New block of programming!
Keep reading below to learn about the next month of training.
WHITE AND GRAY
The most noticeable change to the structure of classes starts with the warmup protocol. To help you better prepare for your training sessions, we are recommending some kind of easy cyclical aerobic work to gently wake up the body. This can be done using the erg, Airbike, or even running. However, this will be up to each athlete to do prior to the beginning of class. Build some time in your schedule for this part of your training.
During this block of training, we will be exploring Mobilization + Integration in our mobility/warmup. Instead of the mobility and metabolic prep performed as two separate parts, the warmup will blend both. We’ll perform a mobility piece followed by a movement that places that practice into context. For example, perform the couch stretch for 30 seconds on each leg followed immediately by air or goblet squats.
Strength: Speed Strength
Energy System Development (ESD): Primary – Alactic, Secondary – Aerobic
Developing the skill set to change directions safely and powerfully is the major goal of Monday’s session. Strength work following that will feature rotational reactive medball exercises and contralateral single leg/arm dumbbell snatches to develop speed strength, coordination, and body awareness. We’ll conclude the workout with a controlled cardio session which will focus on upper body stability and posterior chain endurance.
Mixed tempo back squats are the focus of today’s strength work. A LONG aerobic piece will be a part of Tuesday’s session. Come on in if you want to breath and sweat for a longer stretch of time.
Strength: Speed Strength, Power
Mid week we’ll return to rotational speed strength work. For both tracks (especially White) we return to some overhead pressing movements. Push Presses for White and Split Jerks for Gray will be super-setted with some single arm single leg dumbbell rows. A more moderate duration aerobic conditioning piece concludes the session.
Strength: Speed, Maximal
Plyometrics kick the session off with some paused squat jumps. We’ll shift gears into some low volume higher intensity front squats and strict pull-ups for the secondary strength work. A super high intensity, short duration conditioning session (with some new toys!) will conclude the day.
We focus primarily on Olympic Weightlifting today. Get your core STRONG with some anti-rotation pushing in our secondary strength piece of the session. A moderately paced, moderate duration aerobic session concludes the day’s work.
Strength: Speed Strength, Maximal
Explosive posterior chain work starts of Saturdays. Both tracks transition to single leg posterior chain accessory work and upper body vertical pulling. Gray will be focusing on strict muscle up work. If you are looking for a trip to the pain cave, make sure you make it to Saturday’s class. Get ready to burn and hurt!
After a nearly 4 week assessment period, Blue programming is returning to a lot of basic hypertrophy work to target some glaring imbalances.
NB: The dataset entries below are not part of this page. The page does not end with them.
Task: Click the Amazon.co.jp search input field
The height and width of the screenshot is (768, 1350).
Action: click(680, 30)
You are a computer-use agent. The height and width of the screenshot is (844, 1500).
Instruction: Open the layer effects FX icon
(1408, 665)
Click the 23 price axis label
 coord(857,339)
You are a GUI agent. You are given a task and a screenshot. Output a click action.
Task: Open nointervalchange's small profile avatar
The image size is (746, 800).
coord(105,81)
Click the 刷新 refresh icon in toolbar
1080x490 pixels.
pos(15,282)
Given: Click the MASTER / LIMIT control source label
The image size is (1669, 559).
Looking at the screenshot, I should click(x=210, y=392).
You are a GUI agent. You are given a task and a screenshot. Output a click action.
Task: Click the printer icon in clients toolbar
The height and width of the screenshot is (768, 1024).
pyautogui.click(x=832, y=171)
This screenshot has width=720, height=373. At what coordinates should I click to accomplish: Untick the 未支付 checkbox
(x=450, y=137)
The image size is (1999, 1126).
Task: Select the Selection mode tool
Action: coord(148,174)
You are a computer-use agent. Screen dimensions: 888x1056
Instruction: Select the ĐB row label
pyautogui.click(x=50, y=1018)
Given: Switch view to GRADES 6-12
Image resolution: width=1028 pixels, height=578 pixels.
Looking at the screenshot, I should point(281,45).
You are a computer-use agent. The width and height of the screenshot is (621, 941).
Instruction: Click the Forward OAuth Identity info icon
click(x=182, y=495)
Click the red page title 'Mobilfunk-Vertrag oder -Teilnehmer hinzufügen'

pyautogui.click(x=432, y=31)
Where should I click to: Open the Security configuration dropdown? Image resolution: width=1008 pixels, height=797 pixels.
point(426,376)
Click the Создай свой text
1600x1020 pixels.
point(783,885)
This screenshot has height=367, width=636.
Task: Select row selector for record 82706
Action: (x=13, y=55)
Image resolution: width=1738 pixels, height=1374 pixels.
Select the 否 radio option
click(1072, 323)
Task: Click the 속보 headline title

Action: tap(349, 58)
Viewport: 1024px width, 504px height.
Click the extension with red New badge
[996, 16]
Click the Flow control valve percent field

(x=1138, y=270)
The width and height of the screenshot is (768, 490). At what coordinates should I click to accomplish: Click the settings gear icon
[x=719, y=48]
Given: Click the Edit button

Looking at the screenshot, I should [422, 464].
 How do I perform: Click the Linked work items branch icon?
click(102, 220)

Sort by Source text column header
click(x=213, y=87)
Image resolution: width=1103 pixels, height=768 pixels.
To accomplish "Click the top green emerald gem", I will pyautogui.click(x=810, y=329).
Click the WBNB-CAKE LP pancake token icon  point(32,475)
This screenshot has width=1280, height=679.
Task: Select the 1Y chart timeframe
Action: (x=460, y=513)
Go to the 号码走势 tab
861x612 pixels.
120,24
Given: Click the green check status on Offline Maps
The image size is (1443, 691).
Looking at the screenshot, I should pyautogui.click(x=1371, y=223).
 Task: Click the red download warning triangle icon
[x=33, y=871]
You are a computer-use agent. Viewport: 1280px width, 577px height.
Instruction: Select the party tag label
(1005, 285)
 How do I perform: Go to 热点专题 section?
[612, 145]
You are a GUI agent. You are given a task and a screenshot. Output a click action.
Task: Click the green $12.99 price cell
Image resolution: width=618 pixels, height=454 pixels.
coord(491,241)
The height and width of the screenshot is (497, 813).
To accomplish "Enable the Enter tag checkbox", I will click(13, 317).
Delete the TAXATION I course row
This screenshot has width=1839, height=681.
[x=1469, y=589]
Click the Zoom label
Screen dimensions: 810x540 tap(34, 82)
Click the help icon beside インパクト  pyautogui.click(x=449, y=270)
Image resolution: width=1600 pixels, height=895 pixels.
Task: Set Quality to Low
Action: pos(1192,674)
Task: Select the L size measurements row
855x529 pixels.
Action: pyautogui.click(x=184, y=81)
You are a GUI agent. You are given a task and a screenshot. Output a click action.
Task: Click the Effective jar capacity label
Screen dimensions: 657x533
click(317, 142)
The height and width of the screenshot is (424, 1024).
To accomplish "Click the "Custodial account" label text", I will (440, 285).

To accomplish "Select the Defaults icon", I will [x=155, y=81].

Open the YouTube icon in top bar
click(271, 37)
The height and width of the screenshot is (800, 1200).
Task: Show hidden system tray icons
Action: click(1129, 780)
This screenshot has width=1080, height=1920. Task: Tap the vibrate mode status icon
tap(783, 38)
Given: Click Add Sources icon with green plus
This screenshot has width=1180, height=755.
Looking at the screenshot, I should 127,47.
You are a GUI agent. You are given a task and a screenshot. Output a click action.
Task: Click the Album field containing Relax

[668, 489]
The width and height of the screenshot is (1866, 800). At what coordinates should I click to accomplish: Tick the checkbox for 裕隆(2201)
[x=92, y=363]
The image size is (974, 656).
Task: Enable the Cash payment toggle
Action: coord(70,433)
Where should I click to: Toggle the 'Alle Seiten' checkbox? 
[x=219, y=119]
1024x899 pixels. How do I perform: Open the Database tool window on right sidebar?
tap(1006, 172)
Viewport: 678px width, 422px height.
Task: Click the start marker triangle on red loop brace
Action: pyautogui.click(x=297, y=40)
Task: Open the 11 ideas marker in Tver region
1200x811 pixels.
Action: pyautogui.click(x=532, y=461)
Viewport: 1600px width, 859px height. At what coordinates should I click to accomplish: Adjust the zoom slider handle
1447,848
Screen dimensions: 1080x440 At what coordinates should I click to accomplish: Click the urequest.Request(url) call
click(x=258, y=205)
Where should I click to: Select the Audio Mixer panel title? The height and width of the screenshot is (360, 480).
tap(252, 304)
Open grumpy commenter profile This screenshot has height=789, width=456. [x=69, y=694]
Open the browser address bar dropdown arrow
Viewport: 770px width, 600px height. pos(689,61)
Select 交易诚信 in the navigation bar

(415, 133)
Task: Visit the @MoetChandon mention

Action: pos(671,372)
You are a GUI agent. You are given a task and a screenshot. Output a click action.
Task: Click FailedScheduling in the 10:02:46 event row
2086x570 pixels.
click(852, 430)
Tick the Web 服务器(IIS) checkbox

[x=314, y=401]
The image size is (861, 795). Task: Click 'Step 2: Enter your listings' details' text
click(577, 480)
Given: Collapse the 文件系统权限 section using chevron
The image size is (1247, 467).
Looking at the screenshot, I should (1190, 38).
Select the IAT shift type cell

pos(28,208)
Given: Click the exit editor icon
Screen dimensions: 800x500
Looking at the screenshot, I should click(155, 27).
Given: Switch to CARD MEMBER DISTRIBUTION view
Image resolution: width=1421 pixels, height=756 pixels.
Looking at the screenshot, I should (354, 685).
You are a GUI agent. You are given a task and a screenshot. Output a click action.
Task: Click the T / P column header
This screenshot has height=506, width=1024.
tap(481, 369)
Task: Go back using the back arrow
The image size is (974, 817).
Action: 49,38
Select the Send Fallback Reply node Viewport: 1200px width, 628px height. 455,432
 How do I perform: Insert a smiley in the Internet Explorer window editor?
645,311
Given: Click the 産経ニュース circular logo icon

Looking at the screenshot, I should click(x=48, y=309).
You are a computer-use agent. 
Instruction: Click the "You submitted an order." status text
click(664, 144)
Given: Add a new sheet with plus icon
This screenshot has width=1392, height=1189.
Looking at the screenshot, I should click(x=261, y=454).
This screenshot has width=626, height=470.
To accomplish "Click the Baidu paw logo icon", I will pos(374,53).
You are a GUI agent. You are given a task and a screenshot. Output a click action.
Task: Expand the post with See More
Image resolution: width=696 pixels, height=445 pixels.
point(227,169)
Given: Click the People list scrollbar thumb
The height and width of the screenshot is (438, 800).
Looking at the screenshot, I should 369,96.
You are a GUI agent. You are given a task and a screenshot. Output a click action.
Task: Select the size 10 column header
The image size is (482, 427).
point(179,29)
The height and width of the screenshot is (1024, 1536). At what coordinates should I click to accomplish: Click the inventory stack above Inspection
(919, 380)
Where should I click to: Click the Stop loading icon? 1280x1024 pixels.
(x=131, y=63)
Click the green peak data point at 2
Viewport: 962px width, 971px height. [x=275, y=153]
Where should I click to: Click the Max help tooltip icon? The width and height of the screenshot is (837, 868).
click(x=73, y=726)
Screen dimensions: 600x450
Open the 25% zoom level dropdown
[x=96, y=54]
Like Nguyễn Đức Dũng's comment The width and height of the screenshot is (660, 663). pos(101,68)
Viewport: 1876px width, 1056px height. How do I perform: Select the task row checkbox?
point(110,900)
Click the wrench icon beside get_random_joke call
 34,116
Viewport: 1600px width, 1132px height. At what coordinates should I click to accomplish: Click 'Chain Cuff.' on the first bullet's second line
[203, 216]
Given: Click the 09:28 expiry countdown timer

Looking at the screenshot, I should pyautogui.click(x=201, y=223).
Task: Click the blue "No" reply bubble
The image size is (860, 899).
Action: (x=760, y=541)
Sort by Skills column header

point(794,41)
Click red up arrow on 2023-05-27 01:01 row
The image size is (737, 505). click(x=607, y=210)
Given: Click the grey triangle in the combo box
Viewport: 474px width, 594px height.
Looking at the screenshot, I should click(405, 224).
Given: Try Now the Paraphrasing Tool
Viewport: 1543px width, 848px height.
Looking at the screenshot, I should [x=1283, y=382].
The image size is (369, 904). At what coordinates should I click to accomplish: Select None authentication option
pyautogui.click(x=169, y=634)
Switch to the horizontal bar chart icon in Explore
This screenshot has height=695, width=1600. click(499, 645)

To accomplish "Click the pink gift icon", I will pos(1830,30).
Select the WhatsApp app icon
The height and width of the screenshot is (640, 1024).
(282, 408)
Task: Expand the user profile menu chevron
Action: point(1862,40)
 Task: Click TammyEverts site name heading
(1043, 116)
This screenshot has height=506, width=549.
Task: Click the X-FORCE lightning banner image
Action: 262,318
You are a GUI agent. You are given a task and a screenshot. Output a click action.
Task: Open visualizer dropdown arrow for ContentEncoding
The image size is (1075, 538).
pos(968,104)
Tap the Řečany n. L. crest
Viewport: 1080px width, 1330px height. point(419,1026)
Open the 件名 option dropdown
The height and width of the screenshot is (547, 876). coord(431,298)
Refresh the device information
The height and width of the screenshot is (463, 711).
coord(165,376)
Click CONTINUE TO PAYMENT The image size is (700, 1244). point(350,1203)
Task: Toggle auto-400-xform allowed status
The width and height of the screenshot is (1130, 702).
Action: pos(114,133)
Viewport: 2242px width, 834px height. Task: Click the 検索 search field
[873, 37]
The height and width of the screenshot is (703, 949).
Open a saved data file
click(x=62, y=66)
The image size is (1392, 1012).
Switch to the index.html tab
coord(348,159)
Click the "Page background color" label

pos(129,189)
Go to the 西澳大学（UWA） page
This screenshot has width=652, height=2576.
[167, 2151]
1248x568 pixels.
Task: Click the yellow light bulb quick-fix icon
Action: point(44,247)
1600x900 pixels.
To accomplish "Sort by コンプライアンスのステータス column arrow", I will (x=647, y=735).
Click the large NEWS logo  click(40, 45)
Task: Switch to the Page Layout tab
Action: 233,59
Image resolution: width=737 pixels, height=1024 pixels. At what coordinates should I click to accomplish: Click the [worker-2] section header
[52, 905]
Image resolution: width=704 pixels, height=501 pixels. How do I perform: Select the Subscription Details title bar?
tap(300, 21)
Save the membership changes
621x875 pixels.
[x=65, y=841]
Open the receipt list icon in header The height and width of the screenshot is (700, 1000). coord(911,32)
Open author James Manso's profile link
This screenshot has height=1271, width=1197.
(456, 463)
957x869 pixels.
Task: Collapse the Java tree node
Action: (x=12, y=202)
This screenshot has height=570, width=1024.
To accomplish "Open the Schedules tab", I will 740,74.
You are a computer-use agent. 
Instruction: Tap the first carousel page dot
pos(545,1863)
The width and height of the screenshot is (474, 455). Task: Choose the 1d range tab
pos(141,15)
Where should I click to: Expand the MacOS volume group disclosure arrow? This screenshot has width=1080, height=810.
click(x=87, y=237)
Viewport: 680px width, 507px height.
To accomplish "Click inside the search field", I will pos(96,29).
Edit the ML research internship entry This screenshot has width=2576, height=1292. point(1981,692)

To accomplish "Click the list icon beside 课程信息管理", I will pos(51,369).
Across the board, testing revealed weak low back endurance and stronger upper body pulling compared to upper body pressing. Other key findings were relatively strong countermovement vertical jump results, but lower reactive jump tests.
Major goals of this block:
Improve Scapular Retraction
Improve Lower Back Endurance
Maintain Cardiovascular Endurance
Improve Upper Body Pressing
Improve Cyclical Lactic Power (later in block)
Hypertrophy work in upper body pressing vertical, squatting, and bending. Accessory work will target scapular retraction and rotation. Easy aerobic work concludes the session.
Olympic Weightlifting kicks off the session followed by strict vertical pulling and weighted carries. A moderate duration aerobic piece concludes the session.
High skilled gymnastics pressing begins the session. Unilateral pressing and squatting as well as low back hypertrophy work conclude the strength portion of the day. Conditioning will feature a variety of static holds.
Strength: Power, Maximal
Loads of Olympic Weightlifting kick off the session followed by unilateral bending and hypertrophy vertical pressing. The conditioning features a lower duration moderate intensity aerobic session in preparation for tomorrow’s glycolytic work.
Strength: Speed, Speed Strength
Plyometrics and rotational medball work deliver a neuromuscular priming to the system. Burn and hurt follow in today’s ESD. Get ready.